This is a task of object detection with The Street View House Numbers (SVHN) Dataset. There are 10 number classes in the dataset. We use 30,000 images for training, 3,402 for validation, and 13,068 for testing. Use YOLOv5 model from GitHub and train with pretrained checkpoint. The highest testing mAP can reach 52.115%.
- Clone this repository.
git clone https://github.com/qaz812345/SVHNDetection
- We will use YOLOv5 model from GitHub. cd to this repository and clone YOLOv5 repository.
cd SVHNDetection
git clone https://github.com/ultralytics/yolov5
- Install the pytyhon packages with requirements.txt.
pip install -r requirements.txt
Please move files to the corresponding destination.
File Name | File Destination |
---|---|
parse_data.py | yolov5/ |
detect.py | yolov5/ |
datasets.py | yolov5/utils/ |
svhn.yaml | yolov5/data/ |
To train SVHN dataset on YOLOv5, we need to set up the configuration for it.
- Download
train.tar.gz
andtest.tar.gz
from SVHN dataset site. - Unzip the data files and set the data directory structure as:
SVHNDetection
|__svhn
| |__images
| | |__train
| | | |__<train_image>
| | | |__ ...
| | |
| | |__val
| | | |__<val_image>
| | | |__ ...
| | |
| | |__test
| | |__<test_image>
| | |__ ...
| |
| |__labels
| |__train
| |
| |__val
|
|__yolov5
| |__ ...
|
|__ parse_data.py
- Pick a number as dividing index (ex. 30000) to devide training images into training set and vaildation set. Move the images after dividing index (ex. 30001) to
svhn/images/val
as vaildation set - Parse label data:
python parse_data.py -f ../svhn/images/train/digitStruct.mat -d <dividing_index>
- Download yolov5l.pt weights from here.
- Edit
yolov5/models/yolov5l.yaml
line 2 as:
# parameters
nc: 11 # in svhn 0 is labeled as '10' so we have 11 classes '0' to '10'. And class '0' will never appear.
...
...
- Random mosaic
- Resize image (shape=(640, 640))
- Random translation (translate=0.1)
- Random scale (scale=0.5)
- Random horizontal flip
You can edit yolov5/data/hyp.scratch.yaml
for changing augmentation parameters or using the other augmentation methods.
- Epochs = 100
- Batch size = 32
- Optimizer = SGD (learning rate=0.01, momentum=0.937, weight decay=0.0005)

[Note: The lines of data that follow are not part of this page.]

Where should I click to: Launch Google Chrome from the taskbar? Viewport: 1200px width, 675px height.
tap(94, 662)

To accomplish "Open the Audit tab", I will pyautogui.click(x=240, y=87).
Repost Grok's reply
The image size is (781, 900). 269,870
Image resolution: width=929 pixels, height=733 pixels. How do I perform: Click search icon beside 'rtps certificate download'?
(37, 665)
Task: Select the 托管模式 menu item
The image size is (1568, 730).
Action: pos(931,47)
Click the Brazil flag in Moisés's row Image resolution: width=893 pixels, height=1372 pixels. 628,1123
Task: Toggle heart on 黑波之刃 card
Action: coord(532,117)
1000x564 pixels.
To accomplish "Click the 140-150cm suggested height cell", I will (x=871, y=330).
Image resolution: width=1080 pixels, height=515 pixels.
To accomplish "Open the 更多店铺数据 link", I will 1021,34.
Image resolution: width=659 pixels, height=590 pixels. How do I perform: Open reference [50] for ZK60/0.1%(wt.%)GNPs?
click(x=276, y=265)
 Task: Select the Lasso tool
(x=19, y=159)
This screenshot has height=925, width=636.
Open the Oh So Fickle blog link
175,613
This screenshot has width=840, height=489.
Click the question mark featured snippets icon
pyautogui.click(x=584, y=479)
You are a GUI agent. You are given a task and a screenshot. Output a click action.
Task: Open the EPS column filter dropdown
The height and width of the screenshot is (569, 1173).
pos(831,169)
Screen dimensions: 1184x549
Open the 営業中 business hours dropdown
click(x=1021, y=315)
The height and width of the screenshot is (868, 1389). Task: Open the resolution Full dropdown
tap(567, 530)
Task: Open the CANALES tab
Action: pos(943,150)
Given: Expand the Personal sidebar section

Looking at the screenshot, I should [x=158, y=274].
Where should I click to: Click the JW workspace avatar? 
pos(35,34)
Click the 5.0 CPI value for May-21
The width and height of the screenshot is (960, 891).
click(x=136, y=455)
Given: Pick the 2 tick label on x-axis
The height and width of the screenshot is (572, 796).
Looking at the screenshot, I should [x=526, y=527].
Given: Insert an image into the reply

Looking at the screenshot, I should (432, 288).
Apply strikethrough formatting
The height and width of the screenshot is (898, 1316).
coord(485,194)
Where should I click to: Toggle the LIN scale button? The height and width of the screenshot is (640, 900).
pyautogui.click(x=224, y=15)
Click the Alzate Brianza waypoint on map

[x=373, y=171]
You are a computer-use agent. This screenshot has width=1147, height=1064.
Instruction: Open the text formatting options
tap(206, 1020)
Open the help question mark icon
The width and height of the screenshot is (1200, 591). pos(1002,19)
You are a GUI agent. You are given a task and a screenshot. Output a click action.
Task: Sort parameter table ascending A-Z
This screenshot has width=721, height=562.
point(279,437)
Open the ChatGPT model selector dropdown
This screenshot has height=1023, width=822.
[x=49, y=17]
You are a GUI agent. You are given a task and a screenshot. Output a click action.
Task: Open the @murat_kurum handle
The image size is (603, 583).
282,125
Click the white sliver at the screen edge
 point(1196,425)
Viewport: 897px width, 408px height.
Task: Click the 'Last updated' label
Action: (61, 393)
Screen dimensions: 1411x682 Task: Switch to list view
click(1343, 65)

- Warmup (epochs=3, momentum=0.8, bias learning rate=0.1)
- Scheduler = cosine learning rate decay (final OneCycleLR learning rate=0.2)
- Loss function = IOU loss
- Box loss gain = 0.05
- Class loss gain = 0.5
- Object loss gain = 1.0
- Device = 0,1,2,3
You can edit yolov5/data/hyp.scratch.yaml
for changing some hyperparameters and some need to specify at training time.
Training command:
python train.py --weights weights/yolov5l.pt --cfg models/yolov5l.yaml --data data/svhn.yaml --epochs 100 --batch-size 32 --device 0,1,2,3
If your GPUs are out of memory, please decrease batch size or change to smaller model like yolov5m or yolov5s. The way of changing configuration setting is simlar to yolov5l, please check Model Configuration section above.
Output structure of json file:
[{"bbox": [(y1, x1, y2, x2), (y1, x1, y2, x2)], "score": [conf, conf], "label": [cls, cls]},
{"bbox": [], "score": [], "label": []},
...
...
{"bbox": [(y1, x1, y2, x2)], "score": [conf], "label": [cls]}]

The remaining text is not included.